>>>>

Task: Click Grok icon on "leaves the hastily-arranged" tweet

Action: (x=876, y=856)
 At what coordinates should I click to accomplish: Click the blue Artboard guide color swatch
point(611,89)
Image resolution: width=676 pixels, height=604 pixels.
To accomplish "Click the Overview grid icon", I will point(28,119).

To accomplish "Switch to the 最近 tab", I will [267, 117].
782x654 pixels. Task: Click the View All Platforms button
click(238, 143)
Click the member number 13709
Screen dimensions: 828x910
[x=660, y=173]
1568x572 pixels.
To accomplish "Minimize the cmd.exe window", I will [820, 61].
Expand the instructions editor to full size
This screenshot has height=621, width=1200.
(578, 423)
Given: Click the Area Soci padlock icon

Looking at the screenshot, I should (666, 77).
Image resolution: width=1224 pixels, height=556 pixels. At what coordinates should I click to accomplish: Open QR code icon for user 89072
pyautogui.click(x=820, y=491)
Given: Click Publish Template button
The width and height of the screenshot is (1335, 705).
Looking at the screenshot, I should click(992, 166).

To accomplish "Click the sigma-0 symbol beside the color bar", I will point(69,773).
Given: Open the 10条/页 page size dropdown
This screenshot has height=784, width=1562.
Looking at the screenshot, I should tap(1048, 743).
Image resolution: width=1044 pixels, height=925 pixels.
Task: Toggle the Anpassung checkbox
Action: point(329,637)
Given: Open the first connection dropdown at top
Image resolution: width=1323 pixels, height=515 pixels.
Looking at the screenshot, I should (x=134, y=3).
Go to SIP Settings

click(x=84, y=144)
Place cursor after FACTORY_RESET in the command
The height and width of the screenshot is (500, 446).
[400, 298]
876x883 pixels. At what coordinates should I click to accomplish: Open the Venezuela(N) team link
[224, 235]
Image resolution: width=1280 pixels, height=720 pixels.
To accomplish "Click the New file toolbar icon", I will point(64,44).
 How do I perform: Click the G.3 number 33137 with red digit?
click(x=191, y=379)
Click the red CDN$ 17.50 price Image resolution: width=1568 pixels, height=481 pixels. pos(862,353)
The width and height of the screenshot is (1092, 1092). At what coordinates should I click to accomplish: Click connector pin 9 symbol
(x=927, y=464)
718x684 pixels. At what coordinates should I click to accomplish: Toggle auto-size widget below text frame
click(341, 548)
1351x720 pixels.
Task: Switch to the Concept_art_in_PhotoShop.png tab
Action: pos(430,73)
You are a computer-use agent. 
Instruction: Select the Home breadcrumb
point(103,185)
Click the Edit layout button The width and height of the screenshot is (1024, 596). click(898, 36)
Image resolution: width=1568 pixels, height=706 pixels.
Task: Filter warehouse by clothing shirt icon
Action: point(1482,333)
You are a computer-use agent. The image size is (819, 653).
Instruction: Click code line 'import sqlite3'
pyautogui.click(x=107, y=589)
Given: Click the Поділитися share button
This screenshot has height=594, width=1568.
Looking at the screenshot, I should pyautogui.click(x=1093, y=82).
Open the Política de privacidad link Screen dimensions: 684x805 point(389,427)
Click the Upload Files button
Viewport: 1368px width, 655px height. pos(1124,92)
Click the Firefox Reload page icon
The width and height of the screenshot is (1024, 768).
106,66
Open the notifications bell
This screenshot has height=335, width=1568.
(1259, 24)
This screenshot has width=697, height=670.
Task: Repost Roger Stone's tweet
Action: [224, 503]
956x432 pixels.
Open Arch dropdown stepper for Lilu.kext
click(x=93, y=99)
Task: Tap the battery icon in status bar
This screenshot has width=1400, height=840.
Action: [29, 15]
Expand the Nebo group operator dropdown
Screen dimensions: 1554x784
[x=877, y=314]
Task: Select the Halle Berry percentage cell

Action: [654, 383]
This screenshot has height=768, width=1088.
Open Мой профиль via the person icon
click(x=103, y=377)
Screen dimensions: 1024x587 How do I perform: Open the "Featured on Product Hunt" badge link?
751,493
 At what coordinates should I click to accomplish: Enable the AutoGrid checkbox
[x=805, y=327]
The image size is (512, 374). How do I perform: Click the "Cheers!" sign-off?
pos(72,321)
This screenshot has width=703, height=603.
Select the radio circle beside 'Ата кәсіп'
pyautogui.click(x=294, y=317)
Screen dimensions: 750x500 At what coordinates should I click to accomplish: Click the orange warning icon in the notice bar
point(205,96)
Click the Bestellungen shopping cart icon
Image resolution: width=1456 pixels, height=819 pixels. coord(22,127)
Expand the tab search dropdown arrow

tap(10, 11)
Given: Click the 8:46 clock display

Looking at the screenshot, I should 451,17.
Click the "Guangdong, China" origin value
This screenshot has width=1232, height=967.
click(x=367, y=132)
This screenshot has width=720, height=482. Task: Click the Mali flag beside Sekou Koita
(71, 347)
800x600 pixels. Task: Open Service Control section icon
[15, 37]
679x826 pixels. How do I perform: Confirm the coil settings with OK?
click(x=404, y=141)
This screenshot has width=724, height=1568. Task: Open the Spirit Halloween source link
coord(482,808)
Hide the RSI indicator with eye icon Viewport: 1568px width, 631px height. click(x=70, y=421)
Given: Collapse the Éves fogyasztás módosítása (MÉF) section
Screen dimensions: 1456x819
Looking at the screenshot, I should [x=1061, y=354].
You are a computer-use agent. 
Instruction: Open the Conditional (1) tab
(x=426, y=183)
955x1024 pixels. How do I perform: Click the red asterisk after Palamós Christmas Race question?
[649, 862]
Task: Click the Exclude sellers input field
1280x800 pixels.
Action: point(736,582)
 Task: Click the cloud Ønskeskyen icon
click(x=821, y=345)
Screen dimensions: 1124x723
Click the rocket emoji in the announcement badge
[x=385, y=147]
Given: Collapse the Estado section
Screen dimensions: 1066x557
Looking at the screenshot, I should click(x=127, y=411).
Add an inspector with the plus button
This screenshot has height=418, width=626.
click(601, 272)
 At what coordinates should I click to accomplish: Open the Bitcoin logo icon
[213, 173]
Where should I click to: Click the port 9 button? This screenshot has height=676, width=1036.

<<<<

- _TASK REQUIREMENTS_
Would you filter the records and copy out each line containing "page"?

- _WRITTEN SOLUTION_
Given: Open the 10条/页 page size dropdown
Click the Firefox Reload page icon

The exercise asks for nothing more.